A closer examination of the relationship between energy storage levels and solar irradiance distribution reveals a strong correlation. In the Shenzhen case, for example, a period of low solar irradiance can be observed between approximately 3300 h and 3900 h in Fig. 3A, likely corresponding to consecutive overcast or cloudy days. This period coincides with a sharp decline in net energy storage levels, as shown in Fig. 3D. In the BPMED-EL-PEMFC system, the net energy storage level for the entire system (with 1 Mt-CO2 per year DAC capacity) decreases from approximately −3 × 105 GJ to −8 × 105 GJ, reaching its annual minimum. Similarly, in the North East Scotland case, solar irradiance is more concentrated between 3400 h and 4100 h, as well as between 5500 h and 6100 h, as shown in Fig. 4A. During these intervals, the net energy storage in the BPMED-EL-PEMFC system consistently increases from approximately 7 × 105 GJ to 2.7 × 106 GJ, reaching the highest level of the year, as shown in Fig. 4D. These observations highlight the decisive impact of short-term weather variability on fluctuations in energy storage level. Meanwhile, a comparison of the general profile trends in Fig. 3D and 4D reveals no consistent pattern in the timing of these fluctuations. Such variability and uncertainty significantly increase the required scale of energy storage infrastructure, thereby driving a notable rise in DAC total costs.

________

Exercise 1: Render this sentence from the energy storage passage in Spanish: "These observations highlight the decisive impact of short-term weather variability on fluctuations in energy storage level."
The text and the records have no connection to each other.

Task inputs:
________

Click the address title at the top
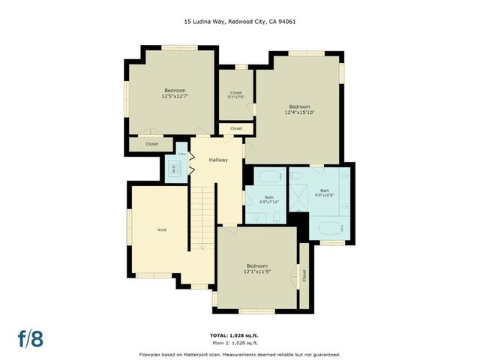pyautogui.click(x=239, y=22)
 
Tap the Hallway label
pyautogui.click(x=218, y=160)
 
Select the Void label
pyautogui.click(x=161, y=230)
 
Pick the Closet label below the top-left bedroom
pyautogui.click(x=152, y=143)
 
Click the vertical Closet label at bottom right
pyautogui.click(x=304, y=275)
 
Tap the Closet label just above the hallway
pyautogui.click(x=236, y=128)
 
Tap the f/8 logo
pyautogui.click(x=30, y=338)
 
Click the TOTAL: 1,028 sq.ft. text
pyautogui.click(x=239, y=335)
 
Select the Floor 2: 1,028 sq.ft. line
pyautogui.click(x=239, y=342)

________

Exercise 2: Put every line of the records into a JSON list of strings with one string per line. Leave out blank lines and the pictures.

Correct response 1: Estas observaciones ponen de relieve el impacto decisivo de la variabilidad meteorológica a corto plazo en las fluctuaciones del nivel de almacenamiento de energía.

Correct response 2:
[
  "Click the address title at the top",
  "pyautogui.click(x=239, y=22)",
  "Tap the Hallway label",
  "pyautogui.click(x=218, y=160)",
  "Select the Void label",
  "pyautogui.click(x=161, y=230)",
  "Pick the Closet label below the top-left bedroom",
  "pyautogui.click(x=152, y=143)",
  "Click the vertical Closet label at bottom right",
  "pyautogui.click(x=304, y=275)",
  "Tap the Closet label just above the hallway",
  "pyautogui.click(x=236, y=128)",
  "Tap the f/8 logo",
  "pyautogui.click(x=30, y=338)",
  "Click the TOTAL: 1,028 sq.ft. text",
  "pyautogui.click(x=239, y=335)",
  "Select the Floor 2: 1,028 sq.ft. line",
  "pyautogui.click(x=239, y=342)"
]